Médecin des hôpitaux et pneumologue, Irène Frachon relate le chemin semé d’embûches qu’elle a dû parcourir pour obtenir, en novembre 2009, des autorités sanitaires françaises le retrait d’un médicament, le Mediator, commercialisé depuis 1976 comme adjuvant chez les diabétiques. Produit du laboratoire français Servier, la molécule (benfluorex) appartient à une famille cousine des amphétamines utilisées comme coupe-faim. Elle avait échappé à l’interdiction frappant, en 1997, des médicaments de cette classe, comme l’Isoméride, lui aussi fabriqué par Servier, en raison d’un effet indésirable grave : une hypertension artérielle pulmonaire, une maladie habituellement rare, souvent mortelle.
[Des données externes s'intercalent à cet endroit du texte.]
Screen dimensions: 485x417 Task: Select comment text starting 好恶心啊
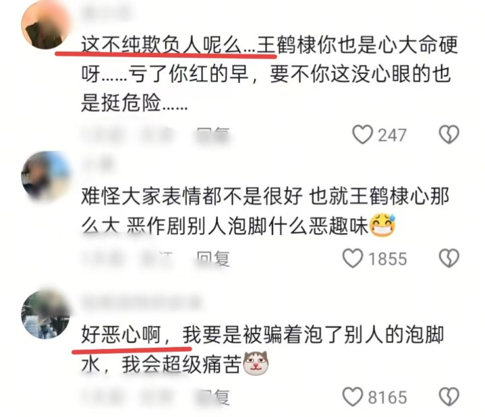tap(262, 350)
(...) Défendre le consommateur n’est pas une sinécure. Les laboratoires Servier ont obtenu en référé, le 7 juin, le retrait d’une partie du titre du livre. Le jugement du tribunal de grande instance de Brest admet que la mention "Combien de morts ?", qui figure en sous-titre, jette un "discrédit" sur l’image du laboratoire, "entrave son activité et porte atteinte à ses droits".
Une nouvelle édition portant en lieu et place la mention "Sous-titre censuré" a été publiée par l’éditeur, qui a fait appel de la décision. Dans une pétition, une trentaine d’éditeurs, parmi lesquels Françoise Nyssen, Olivier Nora, Olivier Rubinstein, Isabelle Laffont, Paul Otchakovsky-Laurens ou Anne-Marie Métailié, dénoncent une censure économique et apportent leur soutien à l’auteur et à l’éditeur-libraire Charles Kermarec.